What the task requires:
Please quote exactly the lines below from the line containing "BABYS TO TODDLERS (879, 89)" to the line containing "Downloads (858, 701)", both lines included, and nothing else.

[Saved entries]
==============================

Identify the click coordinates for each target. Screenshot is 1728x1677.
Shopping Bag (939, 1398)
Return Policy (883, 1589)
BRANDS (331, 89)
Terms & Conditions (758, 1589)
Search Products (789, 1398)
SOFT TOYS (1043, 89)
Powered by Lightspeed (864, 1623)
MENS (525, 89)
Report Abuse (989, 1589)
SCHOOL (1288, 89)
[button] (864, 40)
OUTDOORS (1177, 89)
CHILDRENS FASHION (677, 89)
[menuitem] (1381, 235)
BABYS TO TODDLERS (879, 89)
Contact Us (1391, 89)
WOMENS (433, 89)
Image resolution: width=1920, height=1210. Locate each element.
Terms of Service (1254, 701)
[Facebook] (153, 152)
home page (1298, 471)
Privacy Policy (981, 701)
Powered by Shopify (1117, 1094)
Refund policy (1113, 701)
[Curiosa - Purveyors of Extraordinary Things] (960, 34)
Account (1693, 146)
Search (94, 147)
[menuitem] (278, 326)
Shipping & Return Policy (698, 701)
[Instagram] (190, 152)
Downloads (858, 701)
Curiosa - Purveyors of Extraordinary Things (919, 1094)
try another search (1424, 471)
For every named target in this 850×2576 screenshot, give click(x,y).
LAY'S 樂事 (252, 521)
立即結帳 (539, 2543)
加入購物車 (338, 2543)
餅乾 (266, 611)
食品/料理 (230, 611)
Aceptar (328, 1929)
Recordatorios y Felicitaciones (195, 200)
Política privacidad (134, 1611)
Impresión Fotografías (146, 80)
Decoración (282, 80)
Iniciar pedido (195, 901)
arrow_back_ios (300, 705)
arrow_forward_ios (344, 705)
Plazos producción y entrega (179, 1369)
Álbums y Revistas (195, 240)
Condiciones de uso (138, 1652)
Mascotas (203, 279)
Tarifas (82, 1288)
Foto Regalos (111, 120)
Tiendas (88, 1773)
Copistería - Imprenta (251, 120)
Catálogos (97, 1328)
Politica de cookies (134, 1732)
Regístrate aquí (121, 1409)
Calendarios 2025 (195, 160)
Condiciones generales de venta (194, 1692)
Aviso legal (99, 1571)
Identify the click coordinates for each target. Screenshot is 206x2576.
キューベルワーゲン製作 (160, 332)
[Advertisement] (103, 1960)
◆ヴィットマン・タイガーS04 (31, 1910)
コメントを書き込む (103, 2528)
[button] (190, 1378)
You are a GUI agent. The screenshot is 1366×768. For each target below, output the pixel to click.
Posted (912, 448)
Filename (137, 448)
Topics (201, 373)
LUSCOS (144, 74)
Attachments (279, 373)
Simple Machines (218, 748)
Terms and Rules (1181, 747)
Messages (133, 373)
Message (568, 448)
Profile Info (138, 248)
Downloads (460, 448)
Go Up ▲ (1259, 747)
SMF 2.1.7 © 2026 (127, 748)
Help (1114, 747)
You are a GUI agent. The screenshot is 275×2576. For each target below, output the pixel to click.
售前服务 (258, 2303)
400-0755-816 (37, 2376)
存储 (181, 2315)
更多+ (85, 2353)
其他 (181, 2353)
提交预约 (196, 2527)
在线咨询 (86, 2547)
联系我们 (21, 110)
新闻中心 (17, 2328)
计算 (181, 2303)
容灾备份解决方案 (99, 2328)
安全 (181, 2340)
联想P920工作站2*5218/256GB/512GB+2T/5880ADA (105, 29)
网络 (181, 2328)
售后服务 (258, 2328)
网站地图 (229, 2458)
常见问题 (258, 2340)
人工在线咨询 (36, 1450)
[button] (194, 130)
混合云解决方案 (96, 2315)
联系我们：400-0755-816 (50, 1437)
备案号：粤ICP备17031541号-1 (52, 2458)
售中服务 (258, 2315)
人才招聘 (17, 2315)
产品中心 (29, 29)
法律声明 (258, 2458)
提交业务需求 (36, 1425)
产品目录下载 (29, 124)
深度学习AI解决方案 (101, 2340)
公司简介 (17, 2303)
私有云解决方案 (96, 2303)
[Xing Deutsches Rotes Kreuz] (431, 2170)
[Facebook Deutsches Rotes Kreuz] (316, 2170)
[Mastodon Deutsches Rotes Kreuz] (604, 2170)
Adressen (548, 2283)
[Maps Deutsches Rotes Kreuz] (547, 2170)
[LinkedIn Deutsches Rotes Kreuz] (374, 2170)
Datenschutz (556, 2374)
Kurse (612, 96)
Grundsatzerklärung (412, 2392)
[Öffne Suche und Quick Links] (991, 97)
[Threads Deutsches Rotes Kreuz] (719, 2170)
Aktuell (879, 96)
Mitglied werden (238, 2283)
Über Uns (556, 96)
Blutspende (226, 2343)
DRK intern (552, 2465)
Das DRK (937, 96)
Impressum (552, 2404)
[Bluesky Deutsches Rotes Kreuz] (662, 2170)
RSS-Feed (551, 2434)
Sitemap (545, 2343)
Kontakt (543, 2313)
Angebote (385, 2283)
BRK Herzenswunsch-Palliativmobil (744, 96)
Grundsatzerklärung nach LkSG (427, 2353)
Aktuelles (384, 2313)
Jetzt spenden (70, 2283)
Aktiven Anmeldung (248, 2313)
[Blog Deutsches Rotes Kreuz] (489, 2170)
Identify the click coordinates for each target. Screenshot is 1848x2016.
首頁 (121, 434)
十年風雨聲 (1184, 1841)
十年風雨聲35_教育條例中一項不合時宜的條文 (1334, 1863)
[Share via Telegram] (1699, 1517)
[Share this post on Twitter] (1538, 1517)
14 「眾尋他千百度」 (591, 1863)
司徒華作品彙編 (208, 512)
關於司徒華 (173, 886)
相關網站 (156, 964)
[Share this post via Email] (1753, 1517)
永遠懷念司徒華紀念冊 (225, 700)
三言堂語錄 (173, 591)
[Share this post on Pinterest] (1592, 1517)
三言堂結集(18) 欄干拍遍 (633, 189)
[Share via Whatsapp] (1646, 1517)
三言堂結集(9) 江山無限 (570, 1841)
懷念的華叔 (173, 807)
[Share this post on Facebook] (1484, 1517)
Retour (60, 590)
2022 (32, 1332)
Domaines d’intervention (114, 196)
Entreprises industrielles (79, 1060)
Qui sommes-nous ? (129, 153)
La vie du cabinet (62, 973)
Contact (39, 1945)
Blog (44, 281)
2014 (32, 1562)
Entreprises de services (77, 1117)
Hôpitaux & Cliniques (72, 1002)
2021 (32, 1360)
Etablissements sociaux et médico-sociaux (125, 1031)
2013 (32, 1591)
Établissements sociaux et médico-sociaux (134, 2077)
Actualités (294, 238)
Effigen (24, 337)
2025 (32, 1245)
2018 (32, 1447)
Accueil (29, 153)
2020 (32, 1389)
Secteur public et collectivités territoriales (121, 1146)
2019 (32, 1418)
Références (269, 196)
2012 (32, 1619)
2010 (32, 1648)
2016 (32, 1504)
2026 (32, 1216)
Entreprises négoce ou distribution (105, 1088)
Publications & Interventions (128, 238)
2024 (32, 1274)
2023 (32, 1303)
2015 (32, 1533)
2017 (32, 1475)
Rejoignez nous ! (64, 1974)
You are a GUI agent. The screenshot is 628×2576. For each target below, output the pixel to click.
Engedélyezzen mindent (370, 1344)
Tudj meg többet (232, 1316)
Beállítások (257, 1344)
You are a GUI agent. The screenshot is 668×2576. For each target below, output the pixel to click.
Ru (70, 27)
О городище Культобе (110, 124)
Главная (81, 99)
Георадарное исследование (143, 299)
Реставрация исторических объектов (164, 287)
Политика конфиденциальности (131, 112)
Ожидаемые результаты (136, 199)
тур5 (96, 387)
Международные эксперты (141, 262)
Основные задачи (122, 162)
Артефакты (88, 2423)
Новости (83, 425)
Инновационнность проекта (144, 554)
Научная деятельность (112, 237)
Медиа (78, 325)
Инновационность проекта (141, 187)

==============================

Exercise response:
BABYS TO TODDLERS (879, 89)
Contact Us (1391, 89)
WOMENS (433, 89)
Image resolution: width=1920, height=1210. Locate each element.
Terms of Service (1254, 701)
[Facebook] (153, 152)
home page (1298, 471)
Privacy Policy (981, 701)
Powered by Shopify (1117, 1094)
Refund policy (1113, 701)
[Curiosa - Purveyors of Extraordinary Things] (960, 34)
Account (1693, 146)
Search (94, 147)
[menuitem] (278, 326)
Shipping & Return Policy (698, 701)
[Instagram] (190, 152)
Downloads (858, 701)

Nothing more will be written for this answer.